Если, конечно, это можно назвать жизнью.
— Ну что, хомбре, всё сделали?
Хефе, невысокий, смуглый, очень плотный мужчина в блестящей шёлковой рубашке и с руками, сплошь покрытыми вязью татуировок, сидел, развалившись в большом плюшевом кресле. Ноги в высоких сапогах, украшенных бутафорскими серебряными шпорами, он взгромоздил на низкий журнальный столик, явно подражая героям гангстерских сериалов бразильского или аргентинского производства — Пако очень любил их смотреть в детстве, до отъезда в Северную Америку. Из этих же сериалов был и длинноствольный бразильский револьвер «Таурус» в чёрной, кожаной, украшенной серебряными заклёпками и пряжками портупее, небрежно брошенный на столик рядом с бутылкой «Джек Дэниэльса».
Истинный
— Всё, хефе. исполнили, как и было велено!

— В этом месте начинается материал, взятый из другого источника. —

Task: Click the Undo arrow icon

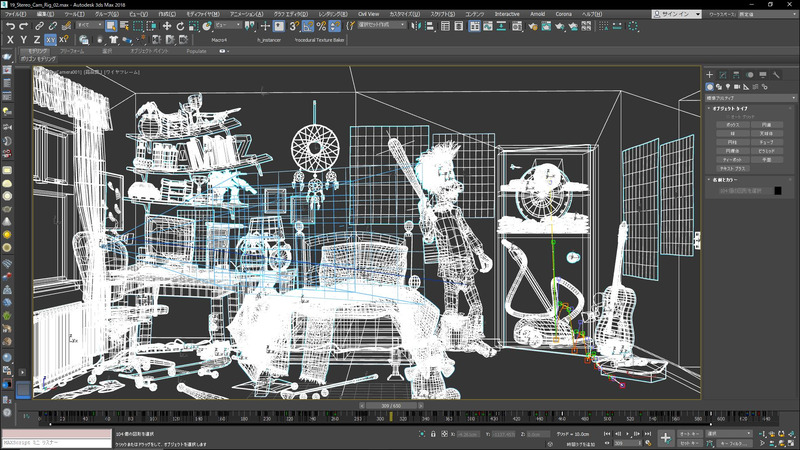Action: click(11, 26)
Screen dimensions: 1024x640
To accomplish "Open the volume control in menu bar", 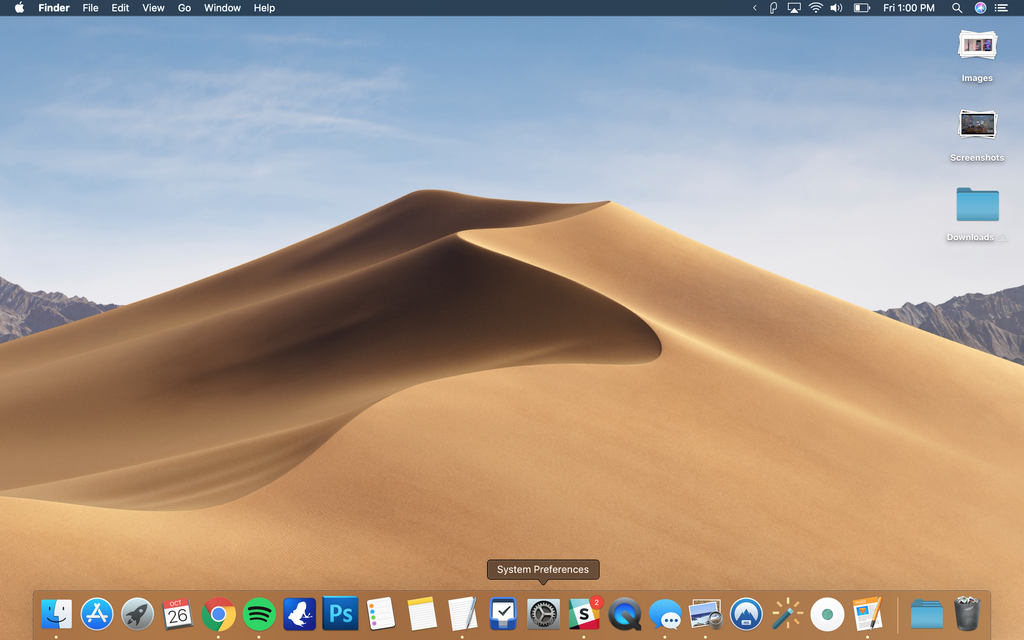I will click(836, 8).
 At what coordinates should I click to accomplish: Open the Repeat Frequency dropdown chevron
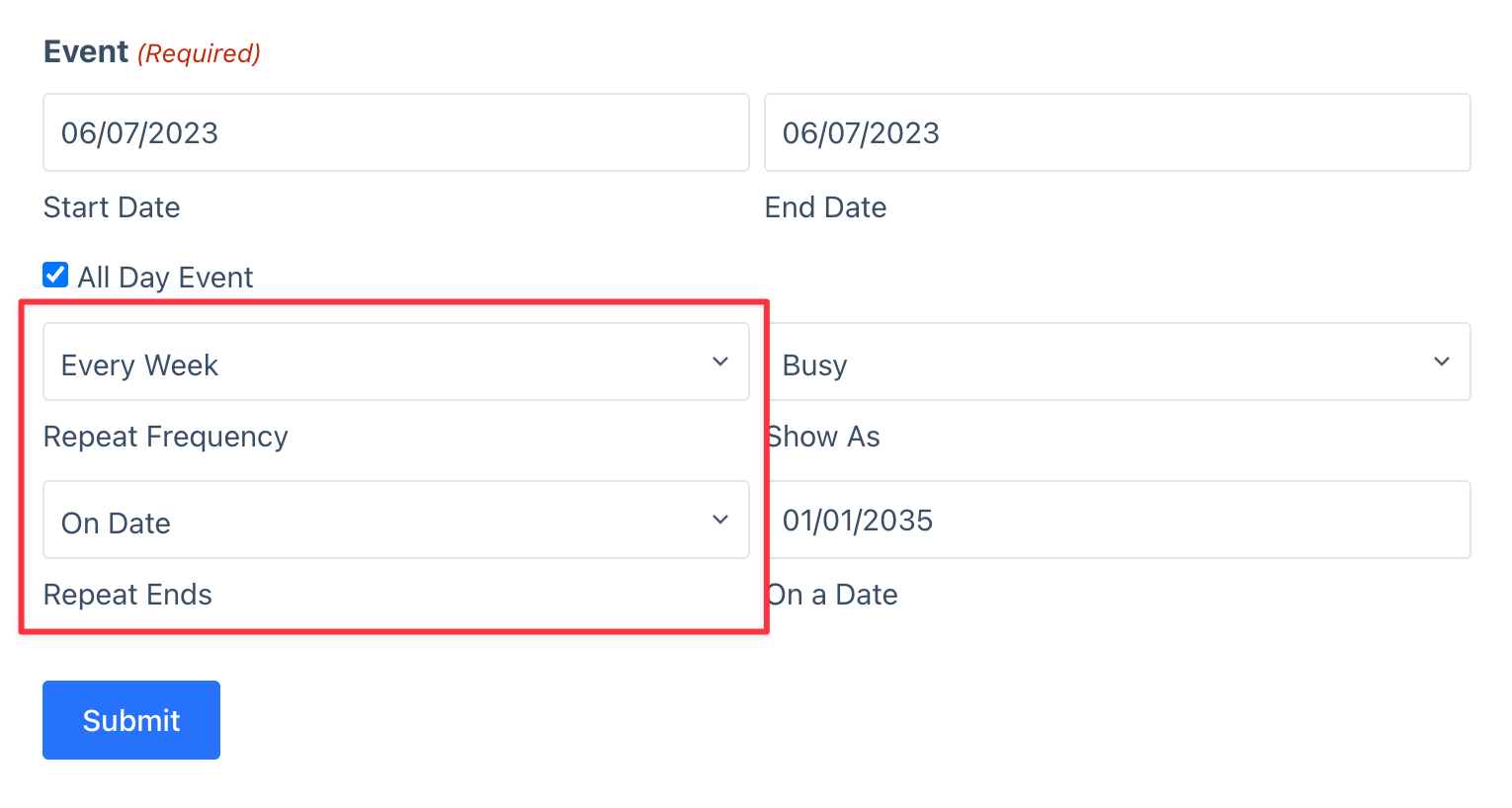[720, 362]
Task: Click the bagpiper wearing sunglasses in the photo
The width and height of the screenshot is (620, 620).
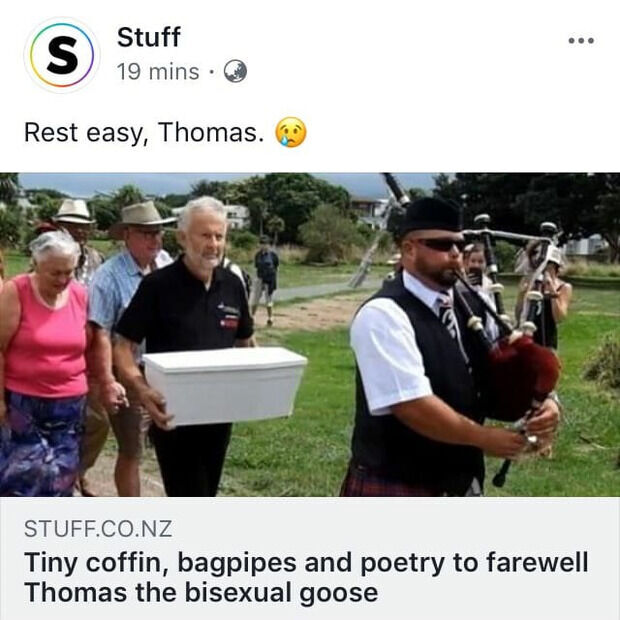Action: pyautogui.click(x=429, y=348)
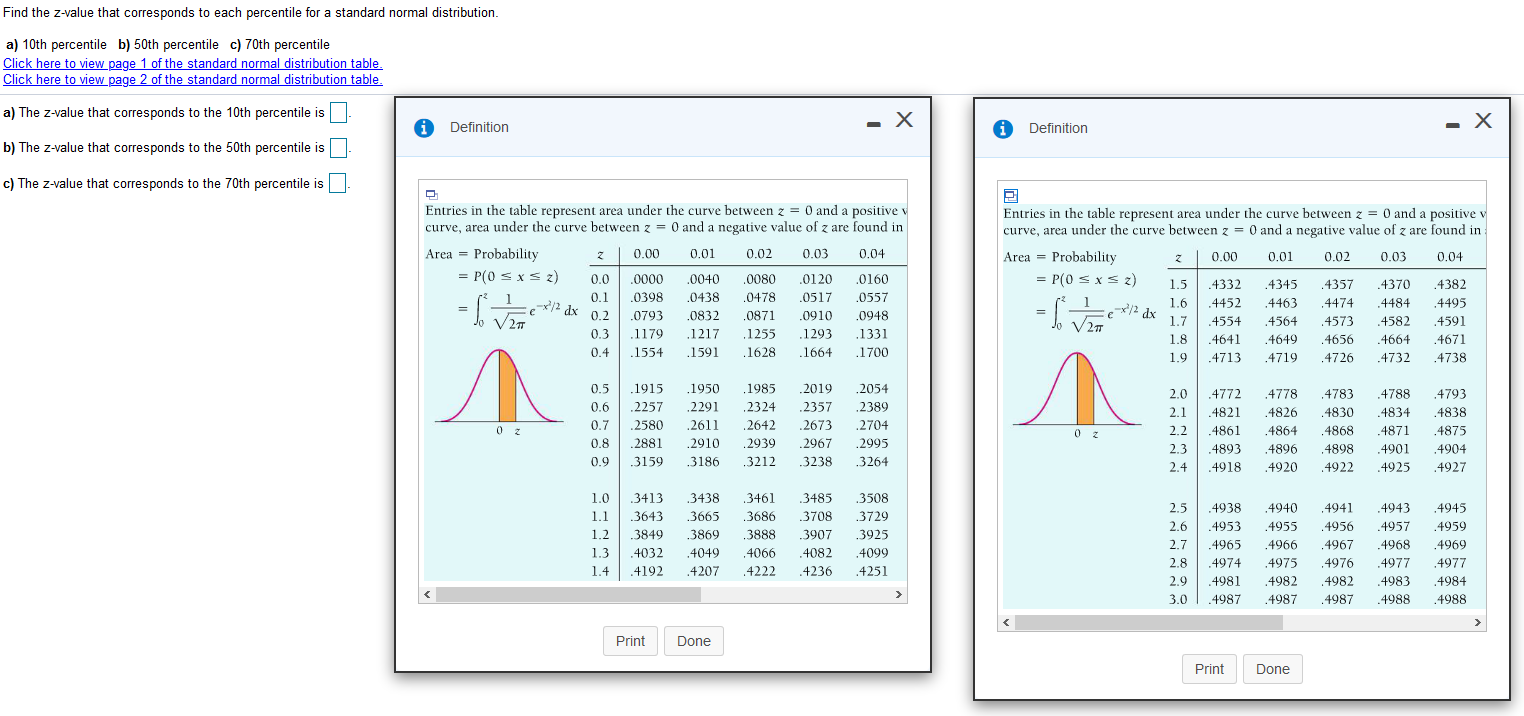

Отвечал на правах старшего Хорхе; Пако же почтительно молчал, стоя за спиной напарника. Не заслужил он ещё права говориить в присутствии такого важного человека. Вот если бы хефе сам к нему обратился — тогда дело другое, тогда можно и раскрыть рот. Разумеется, тщательно взвешивая каждое слово — если не хочешь отправиться вниз, на рабские этажи. Хефе известен среди «Гаучос» склонностью к радикальным решениям.
— Весь груз пустили? — мужчина оторвал взгляд от стакана с бурбоном и поглядел на Хорхе — в упор, пронзительно, так, что Пако испытал желание выскочить за дверь. — А сигнала дождался, ничего не напутал, бабосо[55]?
— Как можно, хефе! — Хорхе торопливо замотал головой, аж шейные позвонки захрустели. — Все четыре баллона. Катер с гринго болтался непдалёку — они, как и было условлено, трижды махнули нам зелёной тряпкой, и я только тогда пустил контейнеры по течению. Я приказы помню!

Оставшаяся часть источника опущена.